Aim of the task
Please copy the data below word for word, starting at the line that contains "Stop the Play" and ending after the line that contains "coord(1526,356)".

Records from a pointing dataset
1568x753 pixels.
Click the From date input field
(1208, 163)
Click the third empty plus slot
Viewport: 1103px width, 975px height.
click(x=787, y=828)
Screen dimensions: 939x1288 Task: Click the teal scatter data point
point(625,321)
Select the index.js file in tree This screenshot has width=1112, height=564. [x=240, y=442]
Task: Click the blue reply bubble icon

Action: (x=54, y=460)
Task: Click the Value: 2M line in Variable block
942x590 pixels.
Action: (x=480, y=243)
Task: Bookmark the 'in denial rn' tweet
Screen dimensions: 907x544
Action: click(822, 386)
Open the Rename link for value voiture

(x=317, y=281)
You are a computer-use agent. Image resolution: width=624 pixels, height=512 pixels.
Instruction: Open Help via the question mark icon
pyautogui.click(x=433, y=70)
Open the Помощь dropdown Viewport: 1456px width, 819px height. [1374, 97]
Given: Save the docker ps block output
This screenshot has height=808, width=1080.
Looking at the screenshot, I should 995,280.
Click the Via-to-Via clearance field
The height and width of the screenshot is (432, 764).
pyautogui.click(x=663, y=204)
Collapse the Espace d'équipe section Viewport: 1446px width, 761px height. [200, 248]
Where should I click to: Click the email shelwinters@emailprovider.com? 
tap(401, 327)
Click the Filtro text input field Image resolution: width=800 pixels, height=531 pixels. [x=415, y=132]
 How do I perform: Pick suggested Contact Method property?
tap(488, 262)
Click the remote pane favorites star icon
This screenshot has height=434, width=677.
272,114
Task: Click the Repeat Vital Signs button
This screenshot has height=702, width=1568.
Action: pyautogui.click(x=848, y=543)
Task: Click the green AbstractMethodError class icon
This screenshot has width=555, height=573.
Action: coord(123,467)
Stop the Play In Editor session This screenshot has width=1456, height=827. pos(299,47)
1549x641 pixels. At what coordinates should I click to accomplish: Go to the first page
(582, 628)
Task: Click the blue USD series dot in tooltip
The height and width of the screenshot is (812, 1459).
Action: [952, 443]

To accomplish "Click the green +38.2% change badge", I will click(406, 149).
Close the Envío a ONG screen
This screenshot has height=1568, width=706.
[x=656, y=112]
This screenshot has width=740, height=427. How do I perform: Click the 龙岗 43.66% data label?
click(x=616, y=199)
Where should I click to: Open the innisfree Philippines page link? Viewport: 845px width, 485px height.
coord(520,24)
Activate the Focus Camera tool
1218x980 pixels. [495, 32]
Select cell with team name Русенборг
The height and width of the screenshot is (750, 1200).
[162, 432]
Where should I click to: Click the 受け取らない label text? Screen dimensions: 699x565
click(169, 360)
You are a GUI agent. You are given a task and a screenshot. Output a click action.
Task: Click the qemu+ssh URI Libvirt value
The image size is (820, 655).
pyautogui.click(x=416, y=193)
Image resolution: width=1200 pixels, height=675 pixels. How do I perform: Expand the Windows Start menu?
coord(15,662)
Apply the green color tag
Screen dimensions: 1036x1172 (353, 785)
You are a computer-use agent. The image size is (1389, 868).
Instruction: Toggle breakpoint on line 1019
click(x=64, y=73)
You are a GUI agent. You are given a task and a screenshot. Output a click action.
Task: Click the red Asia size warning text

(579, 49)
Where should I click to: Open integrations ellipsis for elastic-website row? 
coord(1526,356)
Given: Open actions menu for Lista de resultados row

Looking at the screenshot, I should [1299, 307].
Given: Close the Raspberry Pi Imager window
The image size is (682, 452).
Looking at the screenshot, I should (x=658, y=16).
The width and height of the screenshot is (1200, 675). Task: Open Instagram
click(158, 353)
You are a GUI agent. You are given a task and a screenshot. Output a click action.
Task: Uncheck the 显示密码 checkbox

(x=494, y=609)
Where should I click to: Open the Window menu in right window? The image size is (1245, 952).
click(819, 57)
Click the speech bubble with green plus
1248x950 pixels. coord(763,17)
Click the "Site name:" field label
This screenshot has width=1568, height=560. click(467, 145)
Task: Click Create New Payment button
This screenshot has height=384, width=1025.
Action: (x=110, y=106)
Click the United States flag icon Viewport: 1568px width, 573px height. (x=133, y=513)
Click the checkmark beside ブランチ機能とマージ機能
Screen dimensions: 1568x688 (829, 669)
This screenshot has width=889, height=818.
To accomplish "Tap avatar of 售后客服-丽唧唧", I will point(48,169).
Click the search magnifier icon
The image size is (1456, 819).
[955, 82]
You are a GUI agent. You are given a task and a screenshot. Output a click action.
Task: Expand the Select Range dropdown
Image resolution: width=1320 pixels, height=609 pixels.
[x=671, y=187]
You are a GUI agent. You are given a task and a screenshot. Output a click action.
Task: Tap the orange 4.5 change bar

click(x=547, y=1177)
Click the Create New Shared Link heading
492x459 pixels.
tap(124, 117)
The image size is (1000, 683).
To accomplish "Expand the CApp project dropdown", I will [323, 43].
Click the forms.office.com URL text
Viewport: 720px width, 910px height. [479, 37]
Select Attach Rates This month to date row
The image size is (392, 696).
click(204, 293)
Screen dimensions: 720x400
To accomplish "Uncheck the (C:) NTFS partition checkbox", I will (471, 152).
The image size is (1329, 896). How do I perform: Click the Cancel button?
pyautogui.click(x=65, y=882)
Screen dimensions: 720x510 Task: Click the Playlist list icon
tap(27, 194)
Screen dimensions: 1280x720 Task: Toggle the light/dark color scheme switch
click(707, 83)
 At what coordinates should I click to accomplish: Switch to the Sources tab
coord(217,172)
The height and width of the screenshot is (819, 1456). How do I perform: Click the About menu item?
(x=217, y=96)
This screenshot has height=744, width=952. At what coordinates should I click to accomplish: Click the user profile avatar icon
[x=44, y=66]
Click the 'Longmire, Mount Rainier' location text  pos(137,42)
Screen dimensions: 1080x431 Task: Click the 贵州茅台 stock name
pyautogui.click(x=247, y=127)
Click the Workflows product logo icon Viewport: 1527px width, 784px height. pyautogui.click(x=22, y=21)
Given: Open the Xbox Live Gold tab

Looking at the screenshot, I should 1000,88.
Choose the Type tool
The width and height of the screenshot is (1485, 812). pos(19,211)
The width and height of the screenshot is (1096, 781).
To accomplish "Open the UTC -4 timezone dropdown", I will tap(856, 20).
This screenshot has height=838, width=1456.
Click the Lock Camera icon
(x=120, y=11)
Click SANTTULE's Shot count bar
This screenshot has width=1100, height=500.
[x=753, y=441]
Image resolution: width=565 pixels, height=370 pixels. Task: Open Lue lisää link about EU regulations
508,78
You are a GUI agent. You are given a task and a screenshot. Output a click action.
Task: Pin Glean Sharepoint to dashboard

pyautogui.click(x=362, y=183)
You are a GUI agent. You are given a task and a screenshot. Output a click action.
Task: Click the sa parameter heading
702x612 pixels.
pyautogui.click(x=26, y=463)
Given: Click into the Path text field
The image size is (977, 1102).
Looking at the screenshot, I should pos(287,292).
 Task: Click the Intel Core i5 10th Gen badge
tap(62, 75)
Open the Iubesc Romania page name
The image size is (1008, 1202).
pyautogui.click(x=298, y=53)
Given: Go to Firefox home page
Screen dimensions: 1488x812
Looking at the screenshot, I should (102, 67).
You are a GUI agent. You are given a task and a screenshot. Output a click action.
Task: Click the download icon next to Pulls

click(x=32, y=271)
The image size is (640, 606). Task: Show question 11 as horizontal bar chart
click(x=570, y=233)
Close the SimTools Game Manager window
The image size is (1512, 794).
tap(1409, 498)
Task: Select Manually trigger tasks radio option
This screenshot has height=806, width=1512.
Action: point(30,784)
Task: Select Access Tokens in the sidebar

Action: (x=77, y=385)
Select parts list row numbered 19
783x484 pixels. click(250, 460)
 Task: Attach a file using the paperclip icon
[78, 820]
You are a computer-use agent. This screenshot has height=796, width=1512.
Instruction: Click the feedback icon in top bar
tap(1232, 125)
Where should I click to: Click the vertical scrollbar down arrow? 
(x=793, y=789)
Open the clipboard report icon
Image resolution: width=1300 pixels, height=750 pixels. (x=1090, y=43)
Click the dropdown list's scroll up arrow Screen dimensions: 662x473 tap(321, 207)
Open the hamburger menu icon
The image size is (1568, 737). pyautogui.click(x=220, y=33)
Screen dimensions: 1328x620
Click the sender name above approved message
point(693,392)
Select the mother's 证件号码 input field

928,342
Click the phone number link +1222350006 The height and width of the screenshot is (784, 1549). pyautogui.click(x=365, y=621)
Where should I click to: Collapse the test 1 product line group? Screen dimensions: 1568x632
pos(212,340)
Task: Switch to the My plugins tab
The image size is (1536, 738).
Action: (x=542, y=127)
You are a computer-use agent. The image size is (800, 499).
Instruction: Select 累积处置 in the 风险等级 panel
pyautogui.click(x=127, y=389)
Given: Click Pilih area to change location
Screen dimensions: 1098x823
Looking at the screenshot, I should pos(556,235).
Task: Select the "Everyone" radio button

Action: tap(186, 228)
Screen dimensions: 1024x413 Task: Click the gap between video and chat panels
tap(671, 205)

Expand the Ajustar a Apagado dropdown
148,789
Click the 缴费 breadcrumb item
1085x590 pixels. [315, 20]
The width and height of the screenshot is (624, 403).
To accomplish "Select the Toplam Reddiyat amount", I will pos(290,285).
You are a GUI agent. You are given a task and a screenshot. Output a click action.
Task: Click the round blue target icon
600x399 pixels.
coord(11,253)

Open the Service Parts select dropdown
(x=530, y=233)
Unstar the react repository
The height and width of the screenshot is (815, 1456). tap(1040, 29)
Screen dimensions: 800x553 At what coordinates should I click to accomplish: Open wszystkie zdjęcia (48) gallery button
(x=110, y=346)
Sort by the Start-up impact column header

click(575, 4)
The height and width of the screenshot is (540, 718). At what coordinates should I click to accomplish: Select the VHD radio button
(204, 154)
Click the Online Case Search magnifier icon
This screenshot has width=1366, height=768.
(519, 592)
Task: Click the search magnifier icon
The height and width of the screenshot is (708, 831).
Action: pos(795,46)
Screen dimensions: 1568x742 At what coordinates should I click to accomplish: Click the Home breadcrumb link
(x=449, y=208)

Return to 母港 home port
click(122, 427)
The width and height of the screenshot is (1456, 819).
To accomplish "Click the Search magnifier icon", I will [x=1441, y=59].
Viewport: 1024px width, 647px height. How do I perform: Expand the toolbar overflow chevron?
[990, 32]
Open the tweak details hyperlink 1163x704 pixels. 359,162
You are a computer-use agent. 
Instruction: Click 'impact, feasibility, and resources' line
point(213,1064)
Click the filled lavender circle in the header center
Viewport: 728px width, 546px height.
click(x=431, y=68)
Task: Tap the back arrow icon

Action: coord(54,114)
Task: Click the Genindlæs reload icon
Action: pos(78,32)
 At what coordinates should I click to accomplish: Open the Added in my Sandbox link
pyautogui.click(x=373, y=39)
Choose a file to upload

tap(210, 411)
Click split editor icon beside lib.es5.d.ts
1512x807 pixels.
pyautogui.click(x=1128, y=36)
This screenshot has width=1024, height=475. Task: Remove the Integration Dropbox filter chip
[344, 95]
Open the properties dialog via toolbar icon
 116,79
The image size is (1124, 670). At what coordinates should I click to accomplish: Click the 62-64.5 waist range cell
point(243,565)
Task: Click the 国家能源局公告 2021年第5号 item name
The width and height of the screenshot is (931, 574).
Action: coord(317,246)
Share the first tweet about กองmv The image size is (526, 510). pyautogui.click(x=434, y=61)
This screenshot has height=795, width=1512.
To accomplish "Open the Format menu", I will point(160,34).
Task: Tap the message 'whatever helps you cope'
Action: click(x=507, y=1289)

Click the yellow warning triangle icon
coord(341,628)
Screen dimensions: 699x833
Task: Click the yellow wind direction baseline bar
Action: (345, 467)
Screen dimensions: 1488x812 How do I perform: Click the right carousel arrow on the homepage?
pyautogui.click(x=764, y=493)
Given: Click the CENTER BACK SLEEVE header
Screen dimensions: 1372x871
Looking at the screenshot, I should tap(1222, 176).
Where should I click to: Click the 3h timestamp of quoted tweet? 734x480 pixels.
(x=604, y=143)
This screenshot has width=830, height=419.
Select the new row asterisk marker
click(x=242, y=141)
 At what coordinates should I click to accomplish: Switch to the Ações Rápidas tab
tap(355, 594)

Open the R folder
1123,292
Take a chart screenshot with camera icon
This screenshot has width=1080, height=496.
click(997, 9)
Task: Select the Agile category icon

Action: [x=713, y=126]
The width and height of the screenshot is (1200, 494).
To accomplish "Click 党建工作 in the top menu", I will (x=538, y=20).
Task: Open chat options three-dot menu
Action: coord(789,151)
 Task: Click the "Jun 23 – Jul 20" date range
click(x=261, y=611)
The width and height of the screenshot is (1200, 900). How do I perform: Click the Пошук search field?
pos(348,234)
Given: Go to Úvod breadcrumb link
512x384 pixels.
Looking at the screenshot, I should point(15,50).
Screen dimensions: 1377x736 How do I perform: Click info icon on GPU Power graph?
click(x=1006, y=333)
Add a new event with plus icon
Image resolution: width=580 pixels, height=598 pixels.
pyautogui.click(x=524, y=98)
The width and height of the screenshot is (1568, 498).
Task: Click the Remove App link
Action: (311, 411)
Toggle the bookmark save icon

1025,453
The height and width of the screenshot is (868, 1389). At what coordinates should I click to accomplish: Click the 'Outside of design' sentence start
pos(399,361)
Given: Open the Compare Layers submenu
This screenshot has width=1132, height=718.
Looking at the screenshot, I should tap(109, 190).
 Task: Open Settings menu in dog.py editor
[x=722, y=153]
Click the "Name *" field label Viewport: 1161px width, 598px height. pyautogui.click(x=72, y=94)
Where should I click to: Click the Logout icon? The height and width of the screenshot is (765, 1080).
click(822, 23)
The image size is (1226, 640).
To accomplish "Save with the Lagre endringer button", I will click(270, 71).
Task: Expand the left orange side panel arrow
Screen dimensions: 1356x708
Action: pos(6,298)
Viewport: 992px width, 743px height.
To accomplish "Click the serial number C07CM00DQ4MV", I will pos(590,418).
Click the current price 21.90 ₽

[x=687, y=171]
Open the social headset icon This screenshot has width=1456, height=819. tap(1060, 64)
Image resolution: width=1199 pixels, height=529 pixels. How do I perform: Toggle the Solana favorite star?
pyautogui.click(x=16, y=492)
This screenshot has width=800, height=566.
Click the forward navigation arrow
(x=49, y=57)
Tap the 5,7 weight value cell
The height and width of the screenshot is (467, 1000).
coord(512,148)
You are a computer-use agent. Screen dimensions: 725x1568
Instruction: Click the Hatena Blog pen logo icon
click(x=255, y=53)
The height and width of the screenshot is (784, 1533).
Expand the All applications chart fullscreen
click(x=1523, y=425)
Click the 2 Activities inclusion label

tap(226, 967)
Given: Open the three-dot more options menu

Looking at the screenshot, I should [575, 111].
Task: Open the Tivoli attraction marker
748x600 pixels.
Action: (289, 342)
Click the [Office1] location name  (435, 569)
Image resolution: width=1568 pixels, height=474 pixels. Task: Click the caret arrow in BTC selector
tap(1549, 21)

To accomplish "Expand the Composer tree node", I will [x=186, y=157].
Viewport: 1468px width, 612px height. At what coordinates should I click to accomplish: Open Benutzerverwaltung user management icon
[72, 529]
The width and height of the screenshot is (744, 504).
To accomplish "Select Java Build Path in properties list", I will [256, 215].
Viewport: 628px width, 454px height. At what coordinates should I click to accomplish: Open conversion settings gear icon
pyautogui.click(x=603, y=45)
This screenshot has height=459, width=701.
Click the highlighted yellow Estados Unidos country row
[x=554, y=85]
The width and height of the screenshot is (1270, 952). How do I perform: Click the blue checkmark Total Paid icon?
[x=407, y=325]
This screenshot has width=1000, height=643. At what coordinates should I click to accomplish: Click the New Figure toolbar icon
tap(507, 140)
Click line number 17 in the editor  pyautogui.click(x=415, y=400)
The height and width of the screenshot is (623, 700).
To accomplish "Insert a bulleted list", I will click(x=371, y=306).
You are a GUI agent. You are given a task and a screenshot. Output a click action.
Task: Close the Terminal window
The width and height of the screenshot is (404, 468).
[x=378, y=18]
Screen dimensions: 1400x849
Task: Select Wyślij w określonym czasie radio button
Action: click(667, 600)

Correct response
Stop the Play In Editor session This screenshot has width=1456, height=827. pos(299,47)
1549x641 pixels. At what coordinates should I click to accomplish: Go to the first page
(582, 628)
Task: Click the blue USD series dot in tooltip
The height and width of the screenshot is (812, 1459).
Action: [952, 443]

To accomplish "Click the green +38.2% change badge", I will click(406, 149).
Close the Envío a ONG screen
This screenshot has height=1568, width=706.
[x=656, y=112]
This screenshot has width=740, height=427. How do I perform: Click the 龙岗 43.66% data label?
click(x=616, y=199)
Where should I click to: Open the innisfree Philippines page link? Viewport: 845px width, 485px height.
coord(520,24)
Activate the Focus Camera tool
1218x980 pixels. [495, 32]
Select cell with team name Русенборг
The height and width of the screenshot is (750, 1200).
[162, 432]
Where should I click to: Click the 受け取らない label text? Screen dimensions: 699x565
click(169, 360)
You are a GUI agent. You are given a task and a screenshot. Output a click action.
Task: Click the qemu+ssh URI Libvirt value
The image size is (820, 655).
pyautogui.click(x=416, y=193)
Image resolution: width=1200 pixels, height=675 pixels. How do I perform: Expand the Windows Start menu?
coord(15,662)
Apply the green color tag
Screen dimensions: 1036x1172 (353, 785)
You are a computer-use agent. The image size is (1389, 868).
Instruction: Toggle breakpoint on line 1019
click(x=64, y=73)
You are a GUI agent. You are given a task and a screenshot. Output a click action.
Task: Click the red Asia size warning text

(579, 49)
Where should I click to: Open integrations ellipsis for elastic-website row? 
coord(1526,356)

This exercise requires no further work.